Count the lines in the entries below that contain the word "bottom". Reply with the number only.

Supplied entries ->
━━━━━━━━━━━━━━━━

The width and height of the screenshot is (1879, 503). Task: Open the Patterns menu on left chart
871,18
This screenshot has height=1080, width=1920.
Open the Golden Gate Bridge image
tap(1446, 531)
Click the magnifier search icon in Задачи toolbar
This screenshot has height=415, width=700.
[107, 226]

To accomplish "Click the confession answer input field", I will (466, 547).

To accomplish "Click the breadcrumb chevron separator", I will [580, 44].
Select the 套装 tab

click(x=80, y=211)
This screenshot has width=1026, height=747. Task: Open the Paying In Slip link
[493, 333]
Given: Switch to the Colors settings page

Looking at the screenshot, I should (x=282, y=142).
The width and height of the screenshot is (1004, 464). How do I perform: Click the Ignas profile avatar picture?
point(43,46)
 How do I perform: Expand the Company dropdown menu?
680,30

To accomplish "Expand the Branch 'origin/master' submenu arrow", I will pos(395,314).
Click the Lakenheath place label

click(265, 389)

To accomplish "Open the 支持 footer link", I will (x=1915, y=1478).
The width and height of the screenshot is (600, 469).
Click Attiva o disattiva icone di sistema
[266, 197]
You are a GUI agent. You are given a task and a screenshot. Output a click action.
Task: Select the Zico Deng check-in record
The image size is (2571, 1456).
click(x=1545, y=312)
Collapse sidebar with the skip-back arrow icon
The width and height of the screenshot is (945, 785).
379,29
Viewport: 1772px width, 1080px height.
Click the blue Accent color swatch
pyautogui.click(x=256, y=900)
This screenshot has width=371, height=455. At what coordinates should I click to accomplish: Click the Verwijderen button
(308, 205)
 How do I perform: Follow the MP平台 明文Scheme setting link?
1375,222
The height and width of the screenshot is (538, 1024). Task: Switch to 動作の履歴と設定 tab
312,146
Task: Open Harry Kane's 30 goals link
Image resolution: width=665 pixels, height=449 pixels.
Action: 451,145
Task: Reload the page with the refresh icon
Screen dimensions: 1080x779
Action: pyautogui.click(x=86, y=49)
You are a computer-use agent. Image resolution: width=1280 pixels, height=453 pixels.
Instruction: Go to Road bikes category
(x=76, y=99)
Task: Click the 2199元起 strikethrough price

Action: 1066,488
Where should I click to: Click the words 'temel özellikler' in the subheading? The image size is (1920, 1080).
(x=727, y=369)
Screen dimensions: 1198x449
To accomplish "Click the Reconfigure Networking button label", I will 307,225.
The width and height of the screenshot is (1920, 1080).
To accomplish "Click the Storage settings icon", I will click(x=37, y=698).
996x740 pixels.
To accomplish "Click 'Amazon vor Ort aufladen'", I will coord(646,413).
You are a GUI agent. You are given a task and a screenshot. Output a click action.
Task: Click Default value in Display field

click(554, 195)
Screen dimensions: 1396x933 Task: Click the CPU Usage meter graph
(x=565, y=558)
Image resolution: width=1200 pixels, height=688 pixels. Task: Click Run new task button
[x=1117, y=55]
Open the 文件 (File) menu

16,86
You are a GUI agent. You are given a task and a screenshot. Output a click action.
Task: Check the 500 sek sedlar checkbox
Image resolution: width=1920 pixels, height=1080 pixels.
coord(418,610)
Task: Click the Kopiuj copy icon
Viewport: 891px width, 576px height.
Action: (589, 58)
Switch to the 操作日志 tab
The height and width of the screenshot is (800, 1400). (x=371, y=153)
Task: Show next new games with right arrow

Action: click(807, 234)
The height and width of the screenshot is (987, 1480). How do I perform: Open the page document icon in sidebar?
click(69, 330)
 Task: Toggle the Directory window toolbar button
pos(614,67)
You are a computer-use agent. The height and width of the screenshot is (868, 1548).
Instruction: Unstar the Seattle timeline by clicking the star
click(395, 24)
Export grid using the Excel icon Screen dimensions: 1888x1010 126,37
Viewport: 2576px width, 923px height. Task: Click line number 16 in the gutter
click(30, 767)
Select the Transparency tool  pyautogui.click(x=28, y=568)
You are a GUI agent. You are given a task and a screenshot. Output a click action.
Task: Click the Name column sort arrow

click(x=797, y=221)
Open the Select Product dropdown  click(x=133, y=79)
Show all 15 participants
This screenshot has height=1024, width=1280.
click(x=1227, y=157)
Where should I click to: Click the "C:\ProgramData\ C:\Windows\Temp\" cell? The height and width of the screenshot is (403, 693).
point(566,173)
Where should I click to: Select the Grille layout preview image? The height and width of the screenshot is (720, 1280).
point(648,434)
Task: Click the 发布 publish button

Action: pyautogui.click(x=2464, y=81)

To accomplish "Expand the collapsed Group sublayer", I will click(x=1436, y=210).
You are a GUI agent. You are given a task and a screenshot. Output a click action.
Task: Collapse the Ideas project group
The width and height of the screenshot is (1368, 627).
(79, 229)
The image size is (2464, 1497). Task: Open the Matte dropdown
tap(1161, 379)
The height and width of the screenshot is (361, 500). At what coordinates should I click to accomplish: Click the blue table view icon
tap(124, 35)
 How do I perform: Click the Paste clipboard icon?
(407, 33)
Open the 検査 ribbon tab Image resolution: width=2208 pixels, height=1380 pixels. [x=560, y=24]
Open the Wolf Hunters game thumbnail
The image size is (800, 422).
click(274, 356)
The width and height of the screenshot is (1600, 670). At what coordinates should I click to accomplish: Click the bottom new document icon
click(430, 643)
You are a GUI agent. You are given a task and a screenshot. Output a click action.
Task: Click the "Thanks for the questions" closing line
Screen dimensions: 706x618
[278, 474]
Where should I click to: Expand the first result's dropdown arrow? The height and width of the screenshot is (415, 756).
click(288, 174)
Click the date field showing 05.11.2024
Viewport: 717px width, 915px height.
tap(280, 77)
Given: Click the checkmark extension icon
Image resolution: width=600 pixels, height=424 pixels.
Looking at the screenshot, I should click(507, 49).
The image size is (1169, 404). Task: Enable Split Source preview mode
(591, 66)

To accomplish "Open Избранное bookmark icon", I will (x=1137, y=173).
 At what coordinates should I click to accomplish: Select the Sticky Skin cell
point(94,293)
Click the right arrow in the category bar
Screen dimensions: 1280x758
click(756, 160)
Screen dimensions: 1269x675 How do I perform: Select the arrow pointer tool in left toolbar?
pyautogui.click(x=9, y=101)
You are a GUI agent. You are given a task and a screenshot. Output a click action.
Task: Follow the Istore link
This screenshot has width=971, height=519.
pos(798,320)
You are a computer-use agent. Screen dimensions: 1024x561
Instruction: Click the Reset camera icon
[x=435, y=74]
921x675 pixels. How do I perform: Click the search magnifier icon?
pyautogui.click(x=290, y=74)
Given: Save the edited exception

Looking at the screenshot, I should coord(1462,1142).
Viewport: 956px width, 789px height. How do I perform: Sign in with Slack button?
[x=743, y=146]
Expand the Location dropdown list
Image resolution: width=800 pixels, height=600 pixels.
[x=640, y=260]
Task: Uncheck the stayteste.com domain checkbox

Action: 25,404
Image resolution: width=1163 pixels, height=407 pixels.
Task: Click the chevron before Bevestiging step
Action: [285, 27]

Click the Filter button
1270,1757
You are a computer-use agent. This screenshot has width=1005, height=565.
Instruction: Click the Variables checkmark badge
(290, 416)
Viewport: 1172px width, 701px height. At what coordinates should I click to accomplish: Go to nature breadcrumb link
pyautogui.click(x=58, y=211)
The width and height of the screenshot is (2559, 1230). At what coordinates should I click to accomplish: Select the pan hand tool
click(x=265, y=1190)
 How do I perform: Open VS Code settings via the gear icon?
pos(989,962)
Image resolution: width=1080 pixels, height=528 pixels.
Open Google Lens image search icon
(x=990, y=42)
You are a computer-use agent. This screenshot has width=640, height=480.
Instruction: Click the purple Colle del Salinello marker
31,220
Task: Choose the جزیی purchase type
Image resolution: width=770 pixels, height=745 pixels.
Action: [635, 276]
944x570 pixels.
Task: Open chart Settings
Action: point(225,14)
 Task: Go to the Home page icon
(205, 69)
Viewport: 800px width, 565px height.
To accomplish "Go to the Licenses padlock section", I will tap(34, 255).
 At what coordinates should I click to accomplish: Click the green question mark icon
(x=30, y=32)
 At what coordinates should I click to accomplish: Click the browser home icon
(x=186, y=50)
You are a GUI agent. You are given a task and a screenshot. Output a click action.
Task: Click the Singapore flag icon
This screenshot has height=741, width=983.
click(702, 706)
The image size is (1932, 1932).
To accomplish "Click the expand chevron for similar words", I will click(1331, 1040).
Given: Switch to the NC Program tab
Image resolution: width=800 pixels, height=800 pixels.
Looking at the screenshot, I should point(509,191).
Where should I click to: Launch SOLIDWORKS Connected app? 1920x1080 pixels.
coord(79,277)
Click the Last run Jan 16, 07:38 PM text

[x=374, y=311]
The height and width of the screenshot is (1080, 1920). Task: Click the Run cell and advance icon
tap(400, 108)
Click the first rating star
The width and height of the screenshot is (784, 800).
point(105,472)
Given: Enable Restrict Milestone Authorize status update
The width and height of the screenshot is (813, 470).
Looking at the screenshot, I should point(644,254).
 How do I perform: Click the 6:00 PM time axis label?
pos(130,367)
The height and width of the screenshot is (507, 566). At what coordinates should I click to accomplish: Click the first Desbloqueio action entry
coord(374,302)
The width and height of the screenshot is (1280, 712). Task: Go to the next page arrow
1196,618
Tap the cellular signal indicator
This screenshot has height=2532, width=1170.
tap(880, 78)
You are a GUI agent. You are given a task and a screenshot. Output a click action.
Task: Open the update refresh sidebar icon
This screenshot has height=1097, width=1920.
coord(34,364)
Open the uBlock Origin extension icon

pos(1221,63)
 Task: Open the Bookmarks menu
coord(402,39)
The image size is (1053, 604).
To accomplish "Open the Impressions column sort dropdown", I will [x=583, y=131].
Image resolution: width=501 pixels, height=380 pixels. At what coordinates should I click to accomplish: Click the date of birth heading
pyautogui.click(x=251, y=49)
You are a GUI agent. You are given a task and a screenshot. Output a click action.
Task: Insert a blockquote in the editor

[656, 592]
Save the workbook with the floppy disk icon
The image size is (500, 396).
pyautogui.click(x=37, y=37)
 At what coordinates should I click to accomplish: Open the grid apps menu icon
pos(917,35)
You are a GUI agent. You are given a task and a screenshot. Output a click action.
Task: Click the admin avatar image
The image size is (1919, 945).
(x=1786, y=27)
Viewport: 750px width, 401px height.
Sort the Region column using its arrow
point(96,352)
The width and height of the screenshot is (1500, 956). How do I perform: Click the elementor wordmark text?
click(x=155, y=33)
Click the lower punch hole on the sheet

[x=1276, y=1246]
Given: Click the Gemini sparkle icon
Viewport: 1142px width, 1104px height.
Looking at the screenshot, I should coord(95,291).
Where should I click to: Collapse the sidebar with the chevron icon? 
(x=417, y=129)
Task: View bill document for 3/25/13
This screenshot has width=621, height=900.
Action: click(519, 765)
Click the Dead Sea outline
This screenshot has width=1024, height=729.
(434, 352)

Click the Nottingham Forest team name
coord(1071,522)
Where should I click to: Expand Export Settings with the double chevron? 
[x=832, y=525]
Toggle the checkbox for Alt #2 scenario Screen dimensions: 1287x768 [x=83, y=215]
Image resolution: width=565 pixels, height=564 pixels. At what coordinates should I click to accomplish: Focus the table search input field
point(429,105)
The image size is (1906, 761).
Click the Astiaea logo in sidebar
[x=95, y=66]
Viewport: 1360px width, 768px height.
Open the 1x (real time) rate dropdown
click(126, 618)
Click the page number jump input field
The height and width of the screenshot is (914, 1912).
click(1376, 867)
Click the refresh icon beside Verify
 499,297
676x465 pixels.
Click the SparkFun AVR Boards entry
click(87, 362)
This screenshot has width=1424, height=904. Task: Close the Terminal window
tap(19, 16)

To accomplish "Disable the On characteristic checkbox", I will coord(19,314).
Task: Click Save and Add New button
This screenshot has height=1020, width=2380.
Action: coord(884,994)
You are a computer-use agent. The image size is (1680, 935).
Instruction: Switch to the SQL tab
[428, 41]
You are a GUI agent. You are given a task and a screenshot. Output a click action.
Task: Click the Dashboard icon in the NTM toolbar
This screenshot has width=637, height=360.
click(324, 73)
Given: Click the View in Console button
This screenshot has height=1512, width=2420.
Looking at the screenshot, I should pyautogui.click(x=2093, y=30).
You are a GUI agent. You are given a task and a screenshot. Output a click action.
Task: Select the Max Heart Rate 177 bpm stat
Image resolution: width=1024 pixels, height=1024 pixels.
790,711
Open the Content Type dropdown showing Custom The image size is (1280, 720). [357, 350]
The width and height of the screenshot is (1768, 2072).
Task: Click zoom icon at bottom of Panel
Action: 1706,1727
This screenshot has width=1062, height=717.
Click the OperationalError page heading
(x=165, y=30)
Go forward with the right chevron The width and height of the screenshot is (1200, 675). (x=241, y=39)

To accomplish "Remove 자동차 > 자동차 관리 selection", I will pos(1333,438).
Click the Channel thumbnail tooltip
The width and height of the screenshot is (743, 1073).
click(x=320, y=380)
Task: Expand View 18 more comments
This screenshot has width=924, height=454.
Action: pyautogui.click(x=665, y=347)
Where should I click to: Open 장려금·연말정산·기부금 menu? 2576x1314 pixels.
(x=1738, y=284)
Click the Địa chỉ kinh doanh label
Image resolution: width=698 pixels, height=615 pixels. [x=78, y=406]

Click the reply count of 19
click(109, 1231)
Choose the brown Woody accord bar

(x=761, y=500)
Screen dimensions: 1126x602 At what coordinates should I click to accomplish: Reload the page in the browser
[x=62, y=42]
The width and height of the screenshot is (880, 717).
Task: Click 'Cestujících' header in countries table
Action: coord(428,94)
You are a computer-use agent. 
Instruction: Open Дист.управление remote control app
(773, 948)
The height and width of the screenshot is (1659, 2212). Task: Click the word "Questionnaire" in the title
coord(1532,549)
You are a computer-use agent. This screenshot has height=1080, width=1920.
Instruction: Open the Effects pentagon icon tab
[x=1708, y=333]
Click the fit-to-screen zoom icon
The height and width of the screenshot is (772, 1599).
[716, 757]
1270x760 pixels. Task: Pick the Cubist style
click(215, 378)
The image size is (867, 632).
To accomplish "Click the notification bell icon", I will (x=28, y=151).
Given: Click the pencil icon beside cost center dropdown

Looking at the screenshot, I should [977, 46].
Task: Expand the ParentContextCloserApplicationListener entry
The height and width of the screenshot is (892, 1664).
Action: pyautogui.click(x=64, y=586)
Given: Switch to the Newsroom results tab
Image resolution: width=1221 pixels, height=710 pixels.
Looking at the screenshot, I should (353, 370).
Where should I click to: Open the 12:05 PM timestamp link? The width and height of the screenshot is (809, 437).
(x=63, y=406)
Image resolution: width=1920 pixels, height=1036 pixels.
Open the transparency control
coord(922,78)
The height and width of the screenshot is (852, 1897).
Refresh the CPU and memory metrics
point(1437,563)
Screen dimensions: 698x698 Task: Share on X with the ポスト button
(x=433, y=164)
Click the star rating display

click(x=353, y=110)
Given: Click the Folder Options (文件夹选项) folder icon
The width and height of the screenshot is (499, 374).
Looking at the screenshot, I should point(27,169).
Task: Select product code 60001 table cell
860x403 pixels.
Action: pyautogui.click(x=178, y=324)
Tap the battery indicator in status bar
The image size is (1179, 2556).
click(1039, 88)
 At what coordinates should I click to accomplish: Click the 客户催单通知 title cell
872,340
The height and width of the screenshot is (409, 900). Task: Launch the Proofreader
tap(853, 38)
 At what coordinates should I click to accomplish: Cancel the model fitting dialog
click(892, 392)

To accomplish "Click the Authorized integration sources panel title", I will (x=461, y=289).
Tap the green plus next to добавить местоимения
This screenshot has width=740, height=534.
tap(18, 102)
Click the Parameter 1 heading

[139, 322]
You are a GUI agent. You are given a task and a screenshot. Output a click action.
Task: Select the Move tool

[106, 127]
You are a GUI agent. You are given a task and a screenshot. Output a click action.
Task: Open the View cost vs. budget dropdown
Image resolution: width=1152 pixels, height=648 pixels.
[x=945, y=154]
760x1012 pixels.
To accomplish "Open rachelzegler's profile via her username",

━━━━━━━━━━━━━━━━

Answer for this exercise ->
2